Un décorateur enveloppe une fonction pour lui ajouter un comportement sans toucher à son code. chronometre reçoit une fonction, la remplace par un wrapper qui mesure le temps avant et après l'appel, puis renvoie ce wrapper. La syntaxe @chronometre au-dessus d'une méthode applique cet emballage. @wraps préserve le nom et la documentation de la fonction d'origine. C'est le même mécanisme que @lru_cache ou les décorateurs de routes vus dans d'autres TP : une fonction qui transforme une fonction.
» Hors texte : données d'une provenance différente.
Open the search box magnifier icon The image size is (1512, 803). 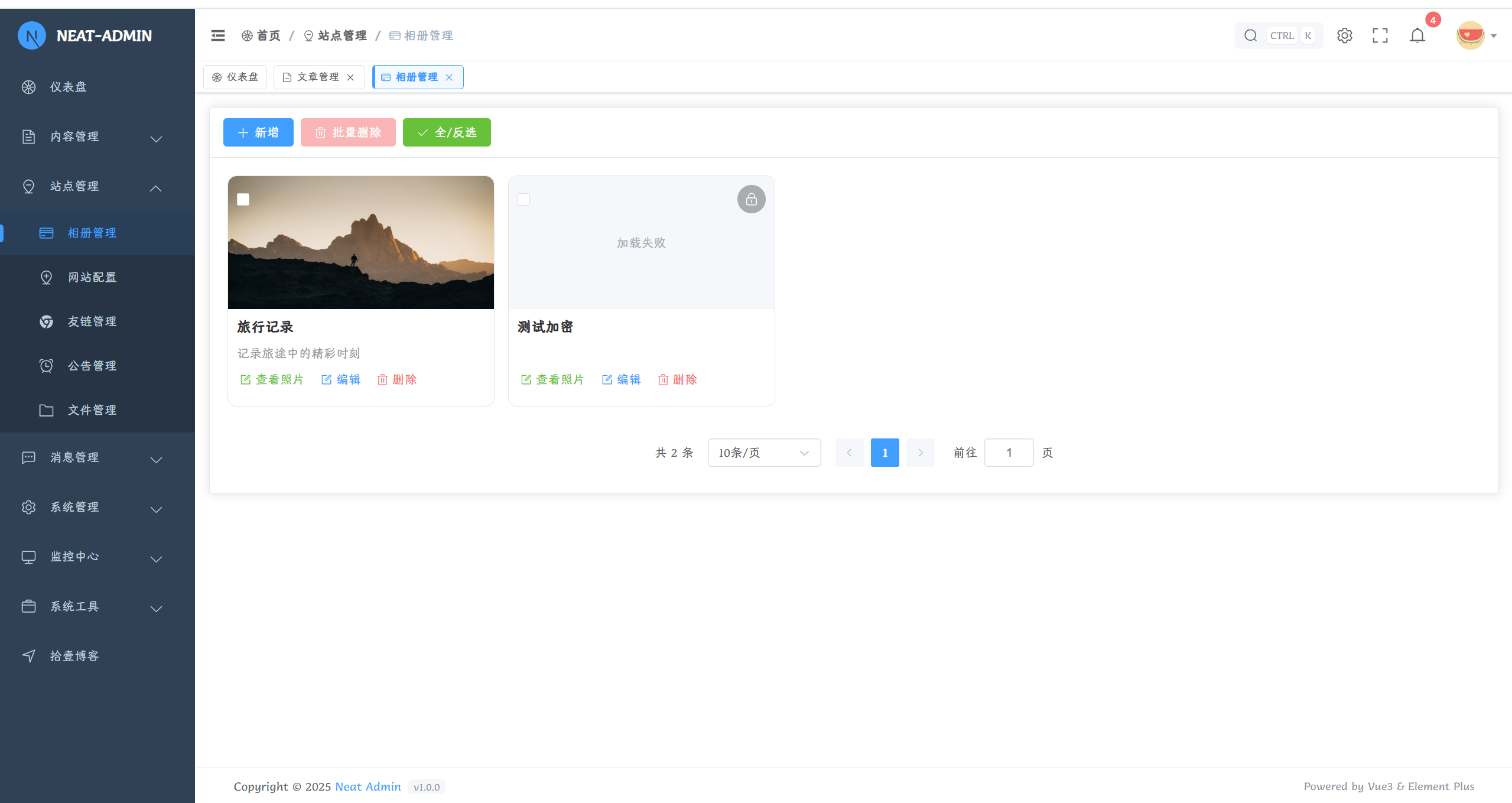pos(1250,35)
Un générateur produit ses valeurs à la demande avec yield au lieu de les construire toutes d'un coup avec return. taches_a_faire ne crée pas de liste : à chaque tour de la boucle qui la consomme, elle reprend là où elle s'était arrêtée et livre la tâche suivante. L'intérêt est la mémoire : sur une collection énorme, un générateur ne garde qu'un élément à la fois en mémoire, alors qu'une liste les stockerait tous. C'est le pendant du mode write_only d'openpyxl, appliqué au parcours de données.


Assemblage final

Réunis les meilleures versions de chaque classe (Tache de l'étape 5, GestionnaireTaches enrichi de l'étape 6) dans taches.py, et ajoute une petite boucle de menu qui utilise input pour piloter l'application :

def menu():
    g = GestionnaireTaches()
    g.charger("taches.json")
    while True:
        print("\n1. Ajouter  2. Afficher  3. Sauvegarder et quitter")
        choix = input("Choix : ").strip()
        if choix == "1":
            titre = input("Titre : ")
            priorite = input("Priorité (haute/moyenne/basse) : ") or "moyenne"
            g.ajouter(titre, priorite)
        elif choix == "2":
            for numero, tache in enumerate(g.trier_par_priorite(), start=1):
                print(f"{numero}. {tache}")
        elif choix == "3":
            g.sauvegarder("taches.json")
            print("Sauvegardé. À bientôt.")
            break
        else:
            print("Choix invalide.")


if __name__ == "__main__":
    menu()

Le bloc if __name__ == "__main__": garantit que menu() ne s'exécute que si le fichier est lancé directement, pas s'il est importé depuis un autre module. C'est la convention standard pour un point d'entrée de programme.


Pour aller plus loin

  • Ajouter une date d'échéance aux tâches avec le module datetime et trier ou filtrer dessus.
  • Écrire des tests avec pytest pour vérifier ajouter, filtrer_par_priorite et la sauvegarde/chargement.
  • Remplacer la validation manuelle des priorités par un modèle Pydantic (voir le TP dédié).
  • Transformer l'interface en API web avec FastAPI (voir le TP sécurisation d'API).
  • Utiliser un Enum pour les priorités au lieu de chaînes libres, afin d'éviter les fautes de frappe.
  • Empaqueter le projet avec uv (uv init, uv add) pour le rendre installable.